Школа, где располагался вверенный Марине как наблюдателю избирательный пункт, сияла на солнце и снегу, как яркий чистенький чертеж, и примерно с десяти утра полнилась гулом голосов. В актовом зале попечением «Фонда А» был оборудован буфет о четырех самоварах, где красивые буфетчицы в сарафанах и кокошниках бойко торговали фантастически дешевой печеной снедью, сдобным тестом в слипшихся мешочках, напудренными кренделями в виде апофеозовского вензеля с вареньем и изюмом. В вестибюле всех пришедших голосовать встречали вывешенные в ряд по алфавиту портреты кандидатов — двух основных и трех дополнительных; эти ложные мишени, отстреленные в воздух штабом Апофеозова, были настолько невзрачны, насколько только позволяла хорошая цветная печать, и с отсутствующим видом глядели мимо избирателя.
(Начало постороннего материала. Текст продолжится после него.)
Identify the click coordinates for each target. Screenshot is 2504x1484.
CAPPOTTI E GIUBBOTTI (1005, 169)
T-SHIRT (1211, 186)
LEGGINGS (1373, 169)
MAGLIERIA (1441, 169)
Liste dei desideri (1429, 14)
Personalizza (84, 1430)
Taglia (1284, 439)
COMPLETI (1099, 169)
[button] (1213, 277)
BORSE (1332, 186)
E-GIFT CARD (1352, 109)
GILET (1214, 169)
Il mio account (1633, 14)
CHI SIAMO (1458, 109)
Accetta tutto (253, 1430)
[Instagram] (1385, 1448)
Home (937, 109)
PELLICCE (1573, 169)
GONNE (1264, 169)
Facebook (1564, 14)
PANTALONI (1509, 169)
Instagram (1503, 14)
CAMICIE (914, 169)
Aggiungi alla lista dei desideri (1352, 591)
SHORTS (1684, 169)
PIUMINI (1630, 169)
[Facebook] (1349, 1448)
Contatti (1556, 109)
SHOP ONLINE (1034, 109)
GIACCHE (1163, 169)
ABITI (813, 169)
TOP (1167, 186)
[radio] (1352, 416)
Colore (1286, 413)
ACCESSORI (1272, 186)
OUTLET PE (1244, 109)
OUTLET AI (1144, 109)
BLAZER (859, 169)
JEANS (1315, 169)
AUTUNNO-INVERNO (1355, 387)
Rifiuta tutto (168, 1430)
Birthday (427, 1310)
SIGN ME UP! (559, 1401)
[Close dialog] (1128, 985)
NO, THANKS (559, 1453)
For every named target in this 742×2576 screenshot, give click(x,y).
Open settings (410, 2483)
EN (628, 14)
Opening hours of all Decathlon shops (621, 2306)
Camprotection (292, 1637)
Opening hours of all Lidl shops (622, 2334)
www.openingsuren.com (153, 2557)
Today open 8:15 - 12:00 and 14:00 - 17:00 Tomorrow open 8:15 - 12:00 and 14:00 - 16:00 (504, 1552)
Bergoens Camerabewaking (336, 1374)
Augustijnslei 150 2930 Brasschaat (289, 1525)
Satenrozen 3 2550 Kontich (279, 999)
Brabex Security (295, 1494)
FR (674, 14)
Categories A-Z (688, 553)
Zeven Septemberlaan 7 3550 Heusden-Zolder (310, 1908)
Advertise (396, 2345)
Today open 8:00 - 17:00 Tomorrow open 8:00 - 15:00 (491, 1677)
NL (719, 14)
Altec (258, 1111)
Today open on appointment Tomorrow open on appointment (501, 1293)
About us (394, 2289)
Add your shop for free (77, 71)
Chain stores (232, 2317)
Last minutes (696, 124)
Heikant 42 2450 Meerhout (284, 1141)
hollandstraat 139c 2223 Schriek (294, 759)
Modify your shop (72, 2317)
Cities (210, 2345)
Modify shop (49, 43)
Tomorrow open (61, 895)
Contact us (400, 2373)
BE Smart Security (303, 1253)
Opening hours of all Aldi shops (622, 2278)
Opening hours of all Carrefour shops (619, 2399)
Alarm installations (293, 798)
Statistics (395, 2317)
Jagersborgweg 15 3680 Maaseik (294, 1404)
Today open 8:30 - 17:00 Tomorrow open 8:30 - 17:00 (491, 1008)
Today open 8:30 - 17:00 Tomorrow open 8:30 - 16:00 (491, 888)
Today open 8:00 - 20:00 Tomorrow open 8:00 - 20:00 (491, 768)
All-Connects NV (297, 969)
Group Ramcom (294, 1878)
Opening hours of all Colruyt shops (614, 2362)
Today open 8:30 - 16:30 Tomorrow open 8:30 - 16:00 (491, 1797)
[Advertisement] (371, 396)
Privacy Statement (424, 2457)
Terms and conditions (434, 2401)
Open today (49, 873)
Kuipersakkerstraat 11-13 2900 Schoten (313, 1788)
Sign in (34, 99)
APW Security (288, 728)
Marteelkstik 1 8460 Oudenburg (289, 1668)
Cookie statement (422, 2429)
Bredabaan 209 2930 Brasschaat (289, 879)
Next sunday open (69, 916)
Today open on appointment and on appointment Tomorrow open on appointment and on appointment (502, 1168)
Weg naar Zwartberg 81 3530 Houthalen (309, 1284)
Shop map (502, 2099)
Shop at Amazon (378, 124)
Зато Федор Игнатович Кругаль, взявшийся под конец кампании отчаянно молодиться, настоял, чтобы на листовку пошла его фотография десятилетней давности, некогда висевшая в плюшевом фойе областного драмтеатра, — и кое-кто, должно быть, смутно узнавал эти выигрышные три четверти оборота, похожий на таблетку в гнездовой бумажной упаковке круглый желвачок, виноградную кисть итальянских кудрей, положенную, как на более крупный фрукт, на выпуклый лоб артиста такого-то, исполнителя главных ролей во втором составе театральной труппы. Изо всех кандидатов один Апофеозов присутствовал здесь и сейчас: радость на его физиономии неопровержимо свидетельствовала, что из камеры фотографа только что вылетела птичка.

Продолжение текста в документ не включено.